A questão do preço, porém, é apenas o pontapé primeiro – uma vez que ao ganhar apoio popular o tema suscita outros debates muitos mais complexos e abstratos. Para citar baixo, entre as manifestações de ontem existiam pechinchas para saúde, educação, saneamento e coisas na toada do “Fora, Dilma”.
É interessante que o aporte popular floresça e mantenha corpo para discutir outras pelejas, com envolvimento do cidadão comum e com posicionamentos que busquem debater a vida numa cidade deste porte. No entanto, as novas ordens sugeridas viram produtos, estabelecem relações de pertencimento, com o indivíduo se sentindo inserido por estar protestando e propagando o que é este suposto ativismo. Por isso, a participação de partidos políticos na marcha é mais do que perniciosa e, se articulada nesta esfera, tende a direcionar a massa a interesses singulares, desvirtuando o movimento – ainda que na marcha de segunda-feira (17/6) muitos tenham rechaçado a participação de representantes políticos no ato.
Indignação guardada
Outra insígnia clara é que mesmo que o MPL (Movimento Passe Livre) se esforce internamente para manter o tom pacífico da marcha e defenda uma demanda extremamente fidedigna, o grupo não tem braço nem responsabilidade para frear os ânimos dos muitos participantes que se exaltam diante da chamada “violência” no preço da tarifa e das pressões policiais. Isto, pois, só fortalece uma simbologia pouco democrática do manifesto.
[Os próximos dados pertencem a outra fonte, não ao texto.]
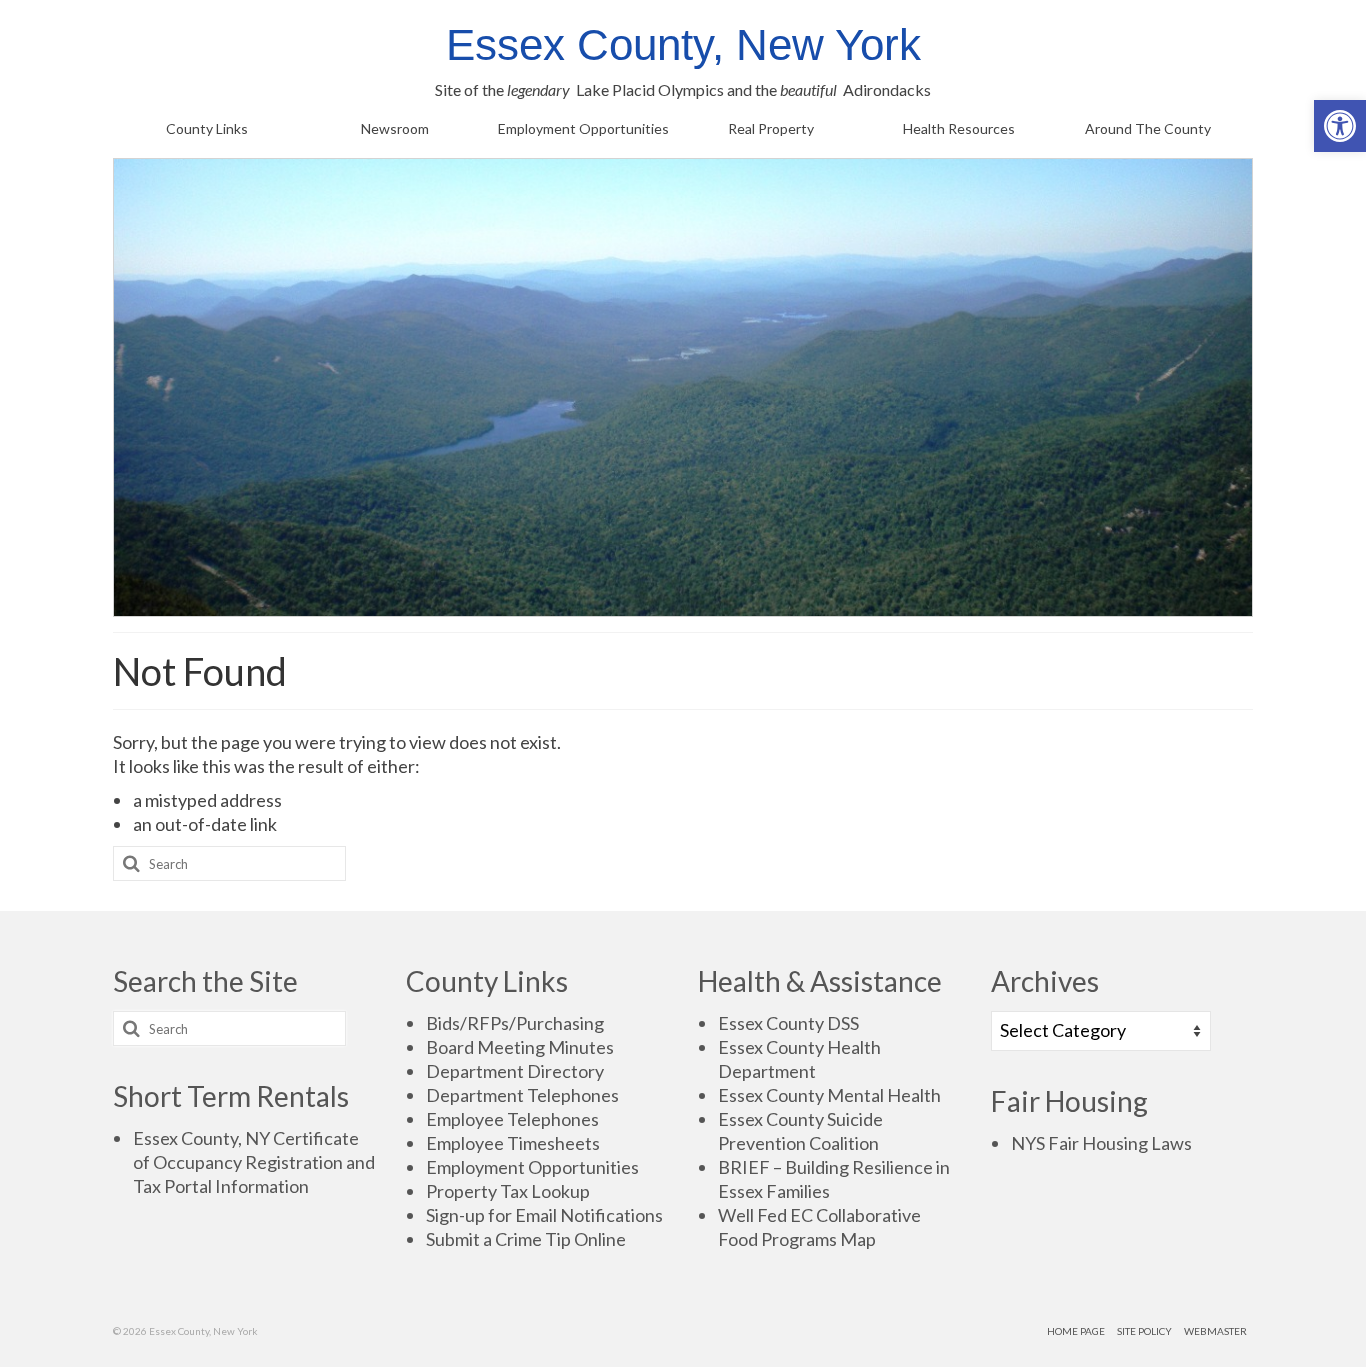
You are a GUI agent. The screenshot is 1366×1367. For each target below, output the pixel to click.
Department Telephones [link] (522, 1095)
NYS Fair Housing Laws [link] (1101, 1143)
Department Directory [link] (515, 1071)
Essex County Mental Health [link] (829, 1095)
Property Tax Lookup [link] (508, 1191)
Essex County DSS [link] (788, 1023)
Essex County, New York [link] (683, 44)
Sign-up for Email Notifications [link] (544, 1215)
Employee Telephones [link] (512, 1119)
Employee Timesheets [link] (513, 1143)
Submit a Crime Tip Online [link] (526, 1239)
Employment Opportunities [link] (532, 1167)
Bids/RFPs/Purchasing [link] (515, 1023)
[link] (1340, 126)
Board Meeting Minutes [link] (520, 1047)
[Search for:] (229, 863)
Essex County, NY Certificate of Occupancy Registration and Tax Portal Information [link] (254, 1162)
Existe ainda a participação do indivíduo comum que, mesmo não compreendendo em alguns aspectos as entrelinhas do que está sendo discutido, sente cotidianamente o mal-estar de viver na metrópole – vendo-se obrigado a tomar partido. Não à toa, alguns participantes colocaram abaixo o portão do Palácio dos Bandeirantes nesta madrugada, ainda que polícia, mídia e governo tenham tomado tons condescendentes em relação à marcha.
O cenário, sublinhe-se, dados os conflitos de interesse, não poderia ser outro: muitas pessoas se envolvendo pela primeira vez num movimento popular em prol de interesses plural – e, em tal esfera, estimulados por um imperativo eufórico de externar a indignação por muito guardada, muitas vezes incompreendida, todavia, sempre sentida. Por isso, quando impactado pela violência policial, este cidadão tende a se rebelar e a destruir o que encontra pela frente. Ontem, por exemplo, algumas estações do metrô tiveram seus vidros quebrados, simplesmente por estarem fechadas, ainda que a verossimilhança pacifista fosse a regra.
Truculência prevista
Pouco se disse, porém, que entre estes muitos envolvidos há pessoas que um sem número de vezes foram repreendidas em periferias paulistanas, presenciaram – ou vivenciaram – abuso e truculência policial de formas distintas e se veem num momento de “dar o troco” às tantas agruras suportadas. Para este onisciente coletivo, o patrimônio público é a representação do Estado e, por isso, voltar-se contra ele é sinônimo de formalizar tal indignação. Ainda que na esfera do inaceitável, é uma ferocidade ao menos compreensível – e não colocada em pauta em nenhum momento.
Este que você agora lê e muitos outros tiveram demonstrações em caráter empírico na última quinta-feira (13/6), em meio ao confronto, tentando burlar a fumaça das bombas de efeito moral na rua da Consolação e acompanhando o posicionamento brusco e desmedido da polícia com intuito de frear a marcha – o que torna generalizado o engodo da revolta ao ver pessoas sendo violentadas. Daí emerge uma conta de matemática infantil, quando representantes de um Estado dito democrático reprimem, abusam, embrutecem o tom de forma mordaz, e a sensação de mal-estar e o desejo de revanche ecoam como uma corrente de vento.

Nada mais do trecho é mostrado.